### Recorded data ###
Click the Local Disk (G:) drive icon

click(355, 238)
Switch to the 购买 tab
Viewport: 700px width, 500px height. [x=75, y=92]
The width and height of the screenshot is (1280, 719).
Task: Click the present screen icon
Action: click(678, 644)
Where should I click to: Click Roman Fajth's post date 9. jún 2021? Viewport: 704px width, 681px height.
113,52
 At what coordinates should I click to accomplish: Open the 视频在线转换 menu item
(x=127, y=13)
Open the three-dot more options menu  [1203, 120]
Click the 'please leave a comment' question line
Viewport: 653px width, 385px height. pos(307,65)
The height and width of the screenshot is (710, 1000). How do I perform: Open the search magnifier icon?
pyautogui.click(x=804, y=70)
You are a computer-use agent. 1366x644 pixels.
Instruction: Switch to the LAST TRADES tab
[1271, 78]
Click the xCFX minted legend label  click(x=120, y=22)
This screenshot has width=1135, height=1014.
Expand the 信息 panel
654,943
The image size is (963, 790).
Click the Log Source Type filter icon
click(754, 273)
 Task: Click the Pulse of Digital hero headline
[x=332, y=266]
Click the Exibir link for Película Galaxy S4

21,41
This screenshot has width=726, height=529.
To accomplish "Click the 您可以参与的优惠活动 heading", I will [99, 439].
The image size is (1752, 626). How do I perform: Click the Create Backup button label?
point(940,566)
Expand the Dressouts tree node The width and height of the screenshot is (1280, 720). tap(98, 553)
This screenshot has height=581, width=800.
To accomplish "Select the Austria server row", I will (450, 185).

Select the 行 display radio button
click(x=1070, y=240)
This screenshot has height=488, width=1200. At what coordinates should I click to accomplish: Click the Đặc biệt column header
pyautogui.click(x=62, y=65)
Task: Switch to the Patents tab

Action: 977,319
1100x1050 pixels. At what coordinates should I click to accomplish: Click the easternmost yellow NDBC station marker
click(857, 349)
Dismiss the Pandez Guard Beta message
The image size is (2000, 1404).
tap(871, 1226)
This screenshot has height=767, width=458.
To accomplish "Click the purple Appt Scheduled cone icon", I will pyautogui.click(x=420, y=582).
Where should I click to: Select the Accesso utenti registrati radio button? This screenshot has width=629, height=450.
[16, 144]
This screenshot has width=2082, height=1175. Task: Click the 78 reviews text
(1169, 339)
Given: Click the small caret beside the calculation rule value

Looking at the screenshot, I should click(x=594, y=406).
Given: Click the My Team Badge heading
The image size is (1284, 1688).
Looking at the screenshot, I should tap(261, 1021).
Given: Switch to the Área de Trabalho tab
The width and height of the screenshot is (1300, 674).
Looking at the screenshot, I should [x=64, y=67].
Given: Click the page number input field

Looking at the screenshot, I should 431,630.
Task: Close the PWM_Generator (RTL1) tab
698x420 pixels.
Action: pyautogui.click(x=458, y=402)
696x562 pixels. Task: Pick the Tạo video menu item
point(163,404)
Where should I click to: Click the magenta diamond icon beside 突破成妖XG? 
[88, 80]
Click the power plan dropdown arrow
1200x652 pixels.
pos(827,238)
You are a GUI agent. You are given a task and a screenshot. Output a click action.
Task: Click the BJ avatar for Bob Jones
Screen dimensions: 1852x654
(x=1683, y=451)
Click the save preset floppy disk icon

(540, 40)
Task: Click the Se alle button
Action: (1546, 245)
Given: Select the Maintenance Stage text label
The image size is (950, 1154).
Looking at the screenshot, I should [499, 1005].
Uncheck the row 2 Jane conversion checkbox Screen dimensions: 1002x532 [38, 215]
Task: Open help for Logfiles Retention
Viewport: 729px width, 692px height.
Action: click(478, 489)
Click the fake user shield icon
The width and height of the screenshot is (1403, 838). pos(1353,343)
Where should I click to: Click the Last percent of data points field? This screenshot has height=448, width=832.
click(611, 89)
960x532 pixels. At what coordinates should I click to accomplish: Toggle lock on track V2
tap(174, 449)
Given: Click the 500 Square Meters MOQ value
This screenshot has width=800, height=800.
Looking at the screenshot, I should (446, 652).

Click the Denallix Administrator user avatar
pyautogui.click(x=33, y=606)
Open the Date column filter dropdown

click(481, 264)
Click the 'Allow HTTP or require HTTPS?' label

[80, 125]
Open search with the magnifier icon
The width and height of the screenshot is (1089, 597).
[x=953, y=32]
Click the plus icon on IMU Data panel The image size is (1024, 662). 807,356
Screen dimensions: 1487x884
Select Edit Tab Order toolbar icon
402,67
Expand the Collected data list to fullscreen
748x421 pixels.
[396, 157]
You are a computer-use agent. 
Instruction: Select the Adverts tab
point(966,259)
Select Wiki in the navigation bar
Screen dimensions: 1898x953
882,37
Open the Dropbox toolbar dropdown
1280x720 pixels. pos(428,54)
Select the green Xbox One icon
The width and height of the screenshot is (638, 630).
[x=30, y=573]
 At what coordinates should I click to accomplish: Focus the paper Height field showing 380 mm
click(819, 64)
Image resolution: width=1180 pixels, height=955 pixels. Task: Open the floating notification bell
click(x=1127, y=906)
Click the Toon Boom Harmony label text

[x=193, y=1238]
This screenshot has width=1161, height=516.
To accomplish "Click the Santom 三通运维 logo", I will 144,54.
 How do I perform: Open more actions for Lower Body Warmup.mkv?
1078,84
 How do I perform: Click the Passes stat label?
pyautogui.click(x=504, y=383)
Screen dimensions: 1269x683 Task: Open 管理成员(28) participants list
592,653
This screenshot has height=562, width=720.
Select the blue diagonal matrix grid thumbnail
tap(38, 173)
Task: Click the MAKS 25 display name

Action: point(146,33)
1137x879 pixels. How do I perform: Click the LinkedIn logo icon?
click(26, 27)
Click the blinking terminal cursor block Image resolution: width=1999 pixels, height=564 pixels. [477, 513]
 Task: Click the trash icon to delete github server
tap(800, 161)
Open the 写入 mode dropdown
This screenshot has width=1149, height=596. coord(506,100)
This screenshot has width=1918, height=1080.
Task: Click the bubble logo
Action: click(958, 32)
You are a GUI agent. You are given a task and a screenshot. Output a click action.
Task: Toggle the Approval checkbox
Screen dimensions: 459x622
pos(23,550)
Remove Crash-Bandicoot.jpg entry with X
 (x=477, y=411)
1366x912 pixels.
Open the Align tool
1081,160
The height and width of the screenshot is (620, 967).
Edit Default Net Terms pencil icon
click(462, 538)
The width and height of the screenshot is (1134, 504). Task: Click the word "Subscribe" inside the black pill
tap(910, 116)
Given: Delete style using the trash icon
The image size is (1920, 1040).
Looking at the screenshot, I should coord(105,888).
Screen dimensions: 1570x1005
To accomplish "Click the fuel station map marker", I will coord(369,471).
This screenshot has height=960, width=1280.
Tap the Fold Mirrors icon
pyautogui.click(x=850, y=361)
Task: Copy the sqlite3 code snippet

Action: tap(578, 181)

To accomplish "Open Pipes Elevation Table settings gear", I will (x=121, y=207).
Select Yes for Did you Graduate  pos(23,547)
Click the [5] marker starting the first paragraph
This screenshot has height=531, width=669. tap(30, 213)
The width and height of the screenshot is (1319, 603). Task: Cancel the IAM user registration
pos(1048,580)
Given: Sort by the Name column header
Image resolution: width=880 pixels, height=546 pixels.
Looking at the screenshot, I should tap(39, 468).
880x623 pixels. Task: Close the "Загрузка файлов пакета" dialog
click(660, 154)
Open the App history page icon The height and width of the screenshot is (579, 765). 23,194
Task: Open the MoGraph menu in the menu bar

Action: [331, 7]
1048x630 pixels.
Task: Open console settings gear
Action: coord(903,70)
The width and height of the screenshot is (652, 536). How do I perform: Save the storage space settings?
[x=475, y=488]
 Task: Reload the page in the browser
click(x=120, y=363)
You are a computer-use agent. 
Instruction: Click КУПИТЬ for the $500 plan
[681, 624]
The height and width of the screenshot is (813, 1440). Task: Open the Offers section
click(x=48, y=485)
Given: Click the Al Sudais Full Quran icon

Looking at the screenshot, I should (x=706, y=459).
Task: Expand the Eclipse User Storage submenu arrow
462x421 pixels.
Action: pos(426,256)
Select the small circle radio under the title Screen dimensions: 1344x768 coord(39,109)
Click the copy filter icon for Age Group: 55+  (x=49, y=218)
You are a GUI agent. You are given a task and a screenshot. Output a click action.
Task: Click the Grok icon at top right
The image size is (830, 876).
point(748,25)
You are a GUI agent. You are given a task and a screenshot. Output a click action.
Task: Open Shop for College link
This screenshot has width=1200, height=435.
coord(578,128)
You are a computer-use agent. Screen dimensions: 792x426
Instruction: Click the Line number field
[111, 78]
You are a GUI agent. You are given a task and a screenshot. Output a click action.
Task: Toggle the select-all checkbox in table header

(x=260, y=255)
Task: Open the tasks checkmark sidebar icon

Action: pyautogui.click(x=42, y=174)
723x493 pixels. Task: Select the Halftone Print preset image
###
Among the records above, extract exactly the lines from the line with "1137x879 pixels. How" to the line with "Screen dimensions: 1570x1005", both lines included, and leave out the rest.

[Exercise output]
1137x879 pixels. How do I perform: Click the LinkedIn logo icon?
click(26, 27)
Click the blinking terminal cursor block Image resolution: width=1999 pixels, height=564 pixels. [477, 513]
 Task: Click the trash icon to delete github server
tap(800, 161)
Open the 写入 mode dropdown
This screenshot has width=1149, height=596. coord(506,100)
This screenshot has width=1918, height=1080.
Task: Click the bubble logo
Action: click(958, 32)
You are a GUI agent. You are given a task and a screenshot. Output a click action.
Task: Toggle the Approval checkbox
Screen dimensions: 459x622
pos(23,550)
Remove Crash-Bandicoot.jpg entry with X
 (x=477, y=411)
1366x912 pixels.
Open the Align tool
1081,160
The height and width of the screenshot is (620, 967).
Edit Default Net Terms pencil icon
click(462, 538)
The width and height of the screenshot is (1134, 504). Task: Click the word "Subscribe" inside the black pill
tap(910, 116)
Given: Delete style using the trash icon
The image size is (1920, 1040).
Looking at the screenshot, I should coord(105,888).
Screen dimensions: 1570x1005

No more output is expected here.